Here is a table of other wetland restoration projects, across the UK, that have worked, or have been working, through a similar approach as that of Anglesey and Llyn Fens LIFE+
Table : Various Wetland Restoration Projects across the UK
Wetland restoration and management projects such as the Anglesey and Llyn Fens LIFE+ Project follow integrated management of all the resources available – terrestrial, aquatic and other resources- in a manner that endorses conservation and sustainable use of the available resources in an equitable way (Cris et al., 2011). The restoration and management of wetlands under such a project promotes planning, discussions and measured actions. The process involved in these projects – of bringing a wetland, its inhabitants, the challenges and disputes along with the opportunities accompanied within, into focus – allows the project to become future-proof and address most of the potential challenges that may be encountered.
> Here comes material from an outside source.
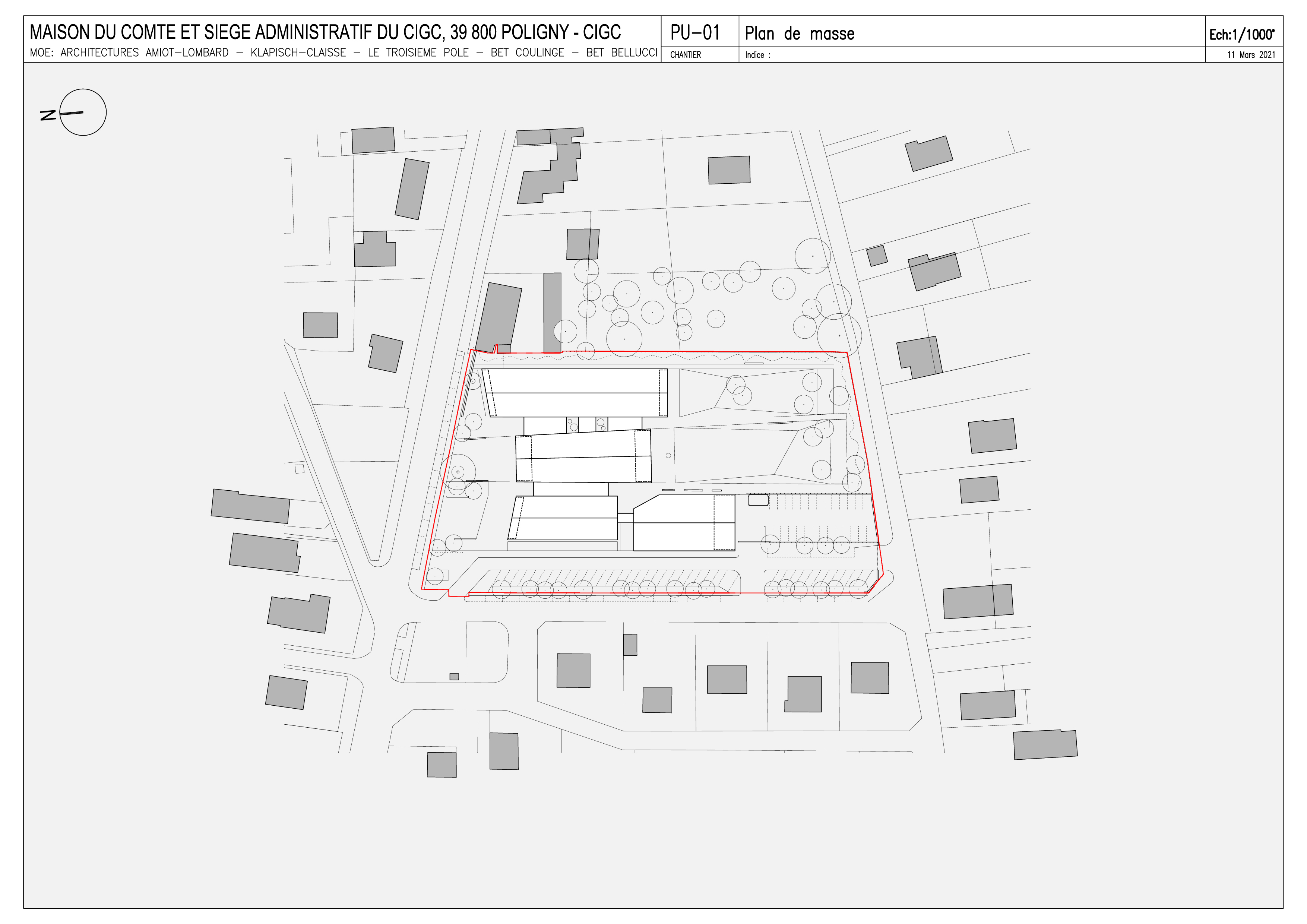Click the largest tree circle at upper right of park

839,335
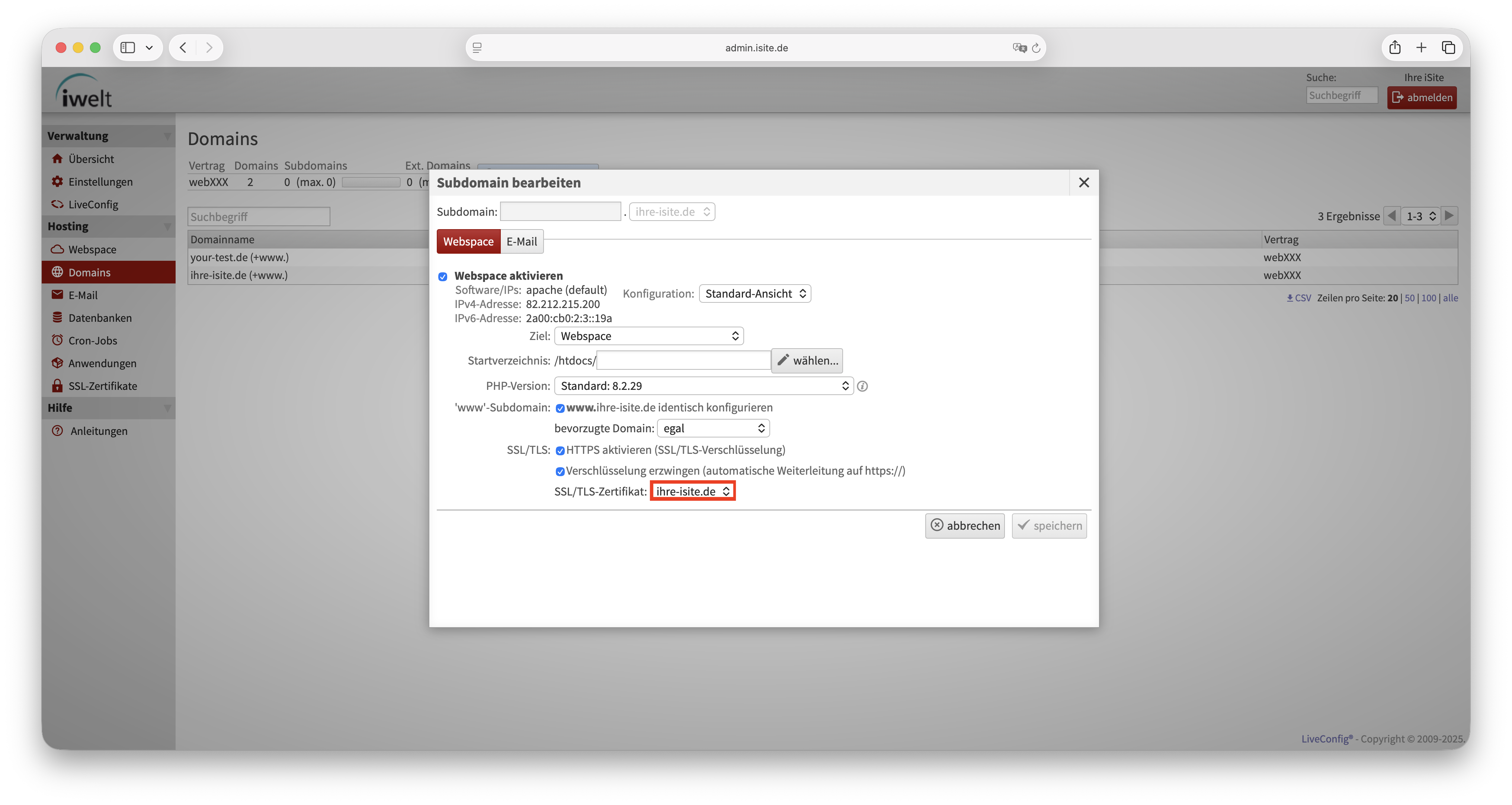Click the Startverzeichnis input field
Screen dimensions: 1512x805
(683, 361)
Over the last few years there has been a significant increase in the number of wetland restoration and management projects and the reasons have been attributed to advancement in techniques and methods for approaching and tackling the damages. More importantly, the wetland managers have now made a considerable progress in the field of managing wetland ecosystems in a manner that engages stakeholders and attracts partnerships at a scale that can deliver results. What makes restoring a wetland a successful attempt is making sure that economic and social aspects are addressed, so that the services and benefits of wetlands as an ecosystem are recognised and valued. The experience and knowledge gained by the wetland restoration projects, of the likes of Anglesey and Llyn Fens LIFE+ Project, if documented well and shared globally, can create awareness as well as prompt management actions that many of the wetlands all over the world deserve to have.